L'an dernier, les congés parentaux ont coûté au total 1,4 milliard $ aux contribuables québécois.
Si bien qu'au rythme actuel de croissance, le régime se dirige tout droit vers un déficit actuariel important, si rien n'est fait.
Le déficit du régime pourrait même atteindre 935 millions $ en 2012 au taux actuel, selon les calculs actuariels fournis au gouvernement.
Le ministre responsable du dossier, Sam Hamad, a donc indiqué lundi qu'il acceptait la recommandation du Conseil de gestion de l'assurance parentale ayant pour effet d'augmenter de 7,5 pour cent les cotisations à compter de 2009.
Mais compte tenu du nombre de bébés qui s'ajoutent chaque année et de la générosité du régime, rien n'indique que ce sera là la dernière hausse avant longtemps, car l'annonce de lundi ne suffira certainement pas à combler le manque à gagner prévu.
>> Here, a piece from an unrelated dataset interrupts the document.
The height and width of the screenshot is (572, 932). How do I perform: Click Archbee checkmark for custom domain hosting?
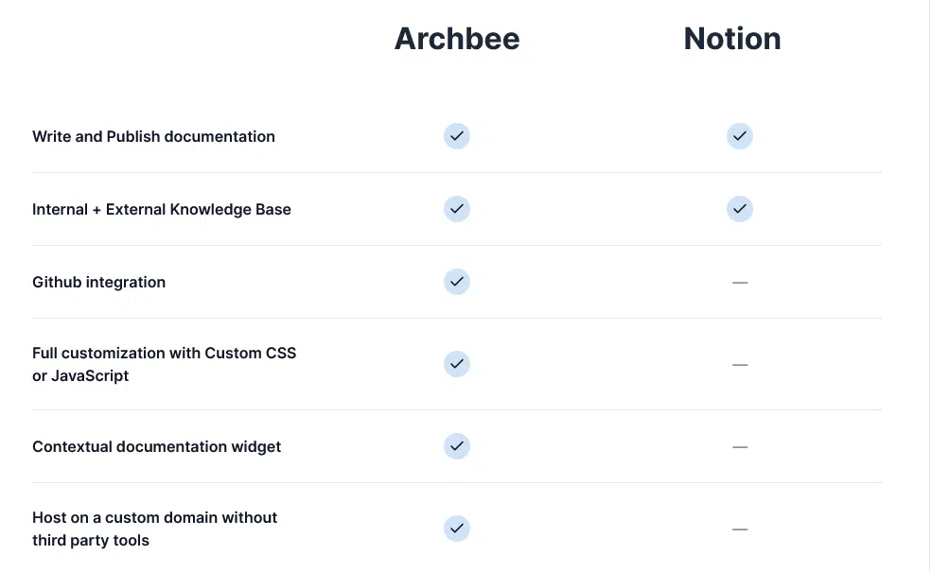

En 2009, la hausse annoncée de 7,5 pour cent des cotisations rapportera 110 millions $ de plus dans les coffres de l'Etat.
A titre d'exemple, la contribution d'un salarié gagnant 70 000 $ passera de 272,25 $ à 300,08 $ par année, soit 27,83 $ de plus, tandis que celle d'une personne ayant un salaire de 20 000 $ passera de 90 $ à 96,80 $, soit 6,80 $ de plus.
Un travailleur autonome déclarant un revenu net de 40 000 $ verra sa contribution passer de 320 $ à 344 $. Celui dont le revenu atteint 70 000 $ devra payer 533 $ au lieu de 484 $.
Pendant longtemps un des endroits au monde affichant un des taux de natalité les plus bas, le Québec est en train d'inverser la tendance depuis quelques années.
De 2005 à 2006, le nombre de naissances a fait un bond de 8 pour cent, puis un autre bond de 3 pour cent l'année suivante.
La décision du ministre Hamad devra d'abord être entérinée par le conseil des ministres avant de devenir officielle.